While the soundtrack was certified gold in the United States, Josie bombed at the box office, grossing not even half of its reported $39 million budget worldwide. Barely aiming the marketing beyond teens and younger seems to have factored in, and the mixed critical reception likely didn’t help. Not dissimilarly to Paul Verhoeven’s sci-fi war epic Starship Troopers four years earlier, Josie is a satirical work that also operates so well as an example of the story sandbox it’s playing in that the deliberate satirical intent was somehow missed, or outright misinterpreted, by some critics of the day.
“Josie is an indelible early 2001 time capsule, but also feels of a piece with the later meta stylings of Phil Lord and Chris Miller, whose 21 Jump Street and The LEGO Movie also walk a fine line between enthusiastic adaptation of an intellectual property and more cynically questioning their very existence”

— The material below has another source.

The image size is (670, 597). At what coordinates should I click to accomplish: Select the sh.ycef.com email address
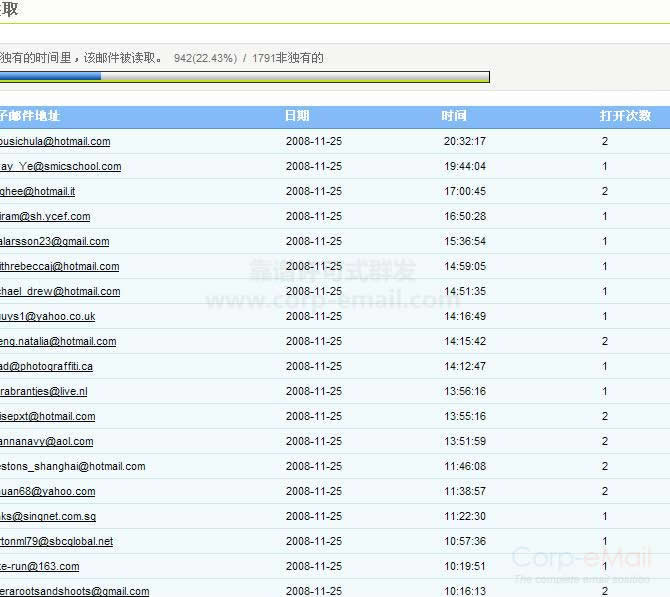pos(45,217)
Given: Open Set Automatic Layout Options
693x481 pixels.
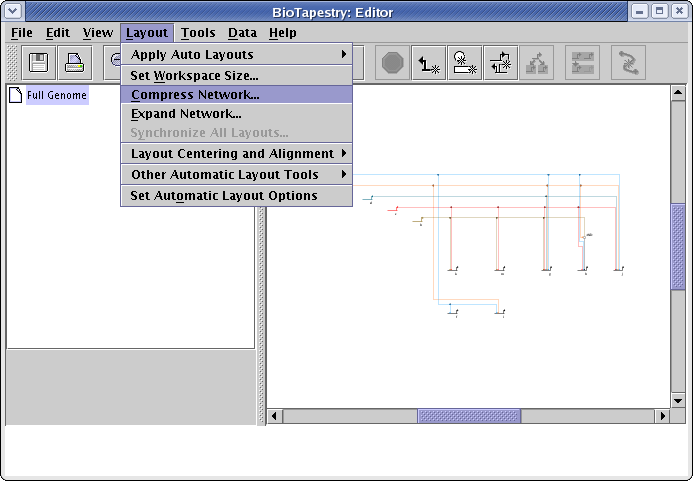Looking at the screenshot, I should click(224, 196).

The inordinate degree of product placement was commonly criticised, with the idea the filmmakers were hypocritical in sticking major corporation logos in most backgrounds, considering the plot. But that complaint falls apart when the product placement running gag is used to such blatantly absurdist ends, like Evian signage in an aquarium tank or a shower inexplicably plastered in McDonald’s branding. According to the directors in a 2017 Buzzfeed interview, none of the companies paid to be featured, and Gap turned them down after realising they’d be poking fun.
In 2021, the film’s vision of a corporate dystopia takes on new shades. Advertisers don’t even need to bother with the subliminal element anymore, when Twitter accounts for restaurant chains insidiously speak in the first person and Instagram influencer culture allows brands to cosplay as ‘genuine’ people. You could be reading a long post rhapsodising about a subject, seemingly sincerely, only to encounter an abrupt switch to selling you something. Josie and the Pussycats is the best movie ever. Join the army.